Other salt-free flavor options include lemon juice, fresh herbs like basil and cilantro, black pepper, cumin, and vinegar. Building meals around these seasonings instead of processed sauces or seasoning packets can cut hundreds of milligrams of sodium per meal without making food bland.

Fatty Fish for Inflammation

Salmon, mackerel, sardines, and herring provide omega-3 fatty acids, which help reduce chronic inflammation throughout the body. Inflammation accelerates kidney damage over time, so eating fatty fish two to three times a week is a practical way to get these fats from food rather than supplements. If you have kidney disease, keep portions moderate (about 3 ounces cooked) to manage protein and phosphorus intake at the same time.

How Much Water Your Kidneys Need

Hydration needs change as kidney function changes, and getting this wrong in either direction can cause problems.

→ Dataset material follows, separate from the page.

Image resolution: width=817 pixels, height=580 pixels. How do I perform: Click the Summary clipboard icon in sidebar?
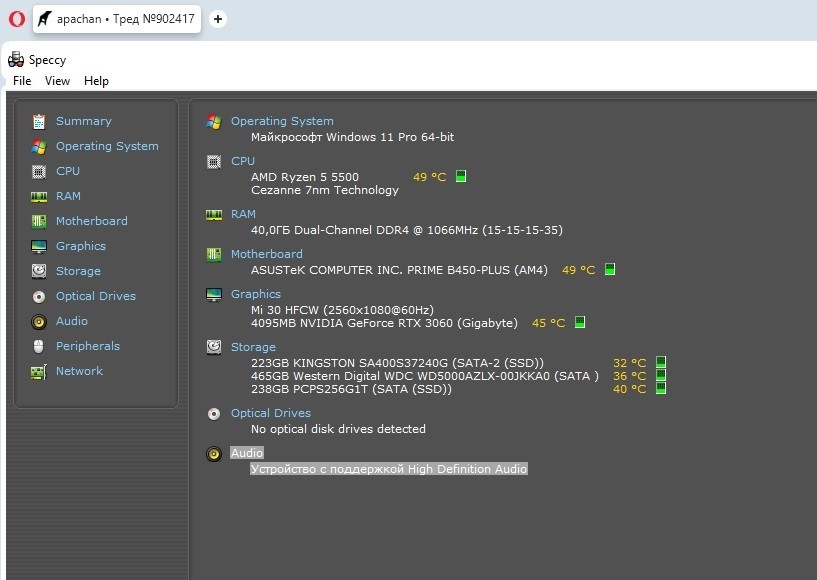pyautogui.click(x=39, y=121)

For people with early-stage kidney disease (stages 1 and 2), the recommendation is straightforward: about 64 ounces, or eight glasses, of water per day. Adequate hydration helps the kidneys flush waste and prevents kidney stones.

At stages 3 through 5, fluid may need to be restricted because the kidneys can no longer remove excess water efficiently. There’s no universal number here; it depends on your lab results and how much urine you still produce. For people on dialysis, the general guideline is 32 ounces per day, plus an additional amount equal to however much you urinate in 24 hours.

Foods to Limit or Avoid

Knowing what to eat is easier when you also know what works against your kidneys. Processed meats like bacon, sausage, and deli cuts are high in sodium and phosphorus additives. Canned soups and frozen meals often contain over 800 mg of sodium in a single serving. Dark colas contain phosphorus additives that are absorbed almost completely, unlike the phosphorus in whole foods. High-potassium foods like bananas, oranges, potatoes, and tomatoes may need to be limited if your bloodwork shows elevated potassium.

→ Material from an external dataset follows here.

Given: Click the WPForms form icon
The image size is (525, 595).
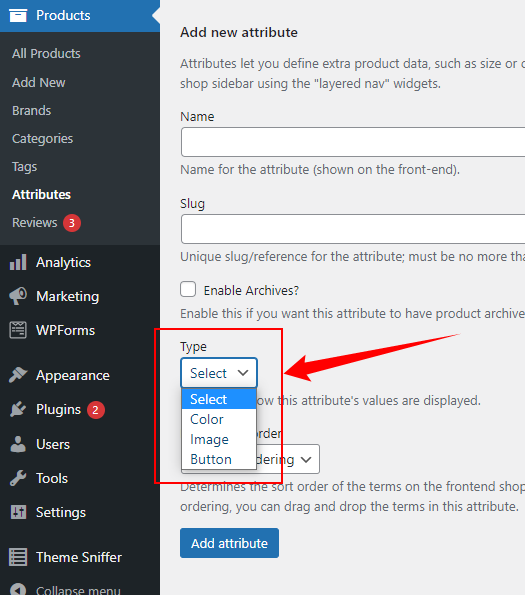Looking at the screenshot, I should coord(18,330).
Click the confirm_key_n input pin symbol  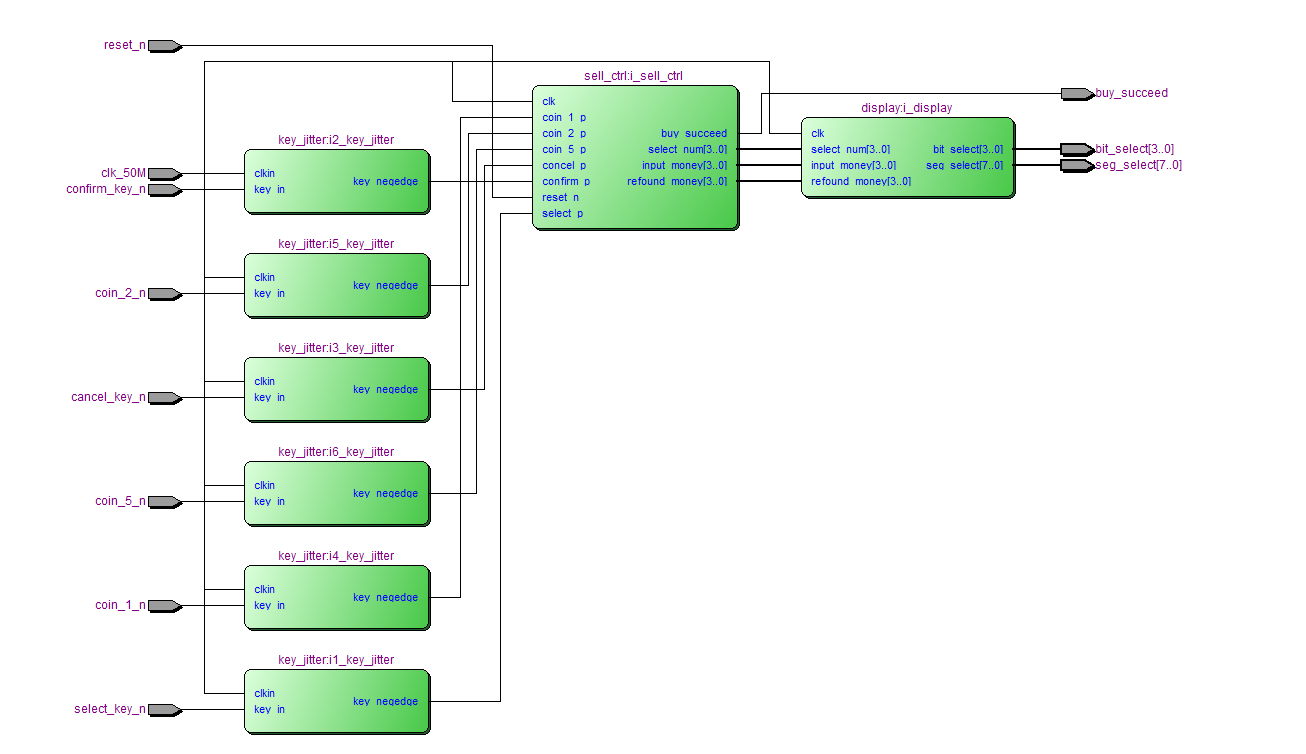(x=164, y=189)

Sodium is the nutrient that matters most to control. Staying under 2,000 mg per day lowers blood pressure, reduces fluid retention, and decreases the workload on kidneys that are already compromised. Reading nutrition labels for sodium content, rinsing canned vegetables, and cooking at home more often are the most effective ways to hit that target consistently.

Putting It Together

A kidney-friendly plate at any stage looks something like this: a moderate portion of protein (plant-based when possible, or egg whites and fish), a generous serving of low-potassium vegetables seasoned with garlic, herbs, and lemon instead of salt, and a piece of fruit like berries or an apple. Whole grains like rice, bulgur, or pasta round out the meal without adding excessive phosphorus.

The specifics of how much potassium, phosphorus, and protein you should aim for depend on your kidney function, which is measured through blood and urine tests. If you already have kidney disease, a renal dietitian can tailor these general principles to your exact lab values and stage. For everyone else, eating this way is simply one of the most effective things you can do to keep your kidneys healthy long-term.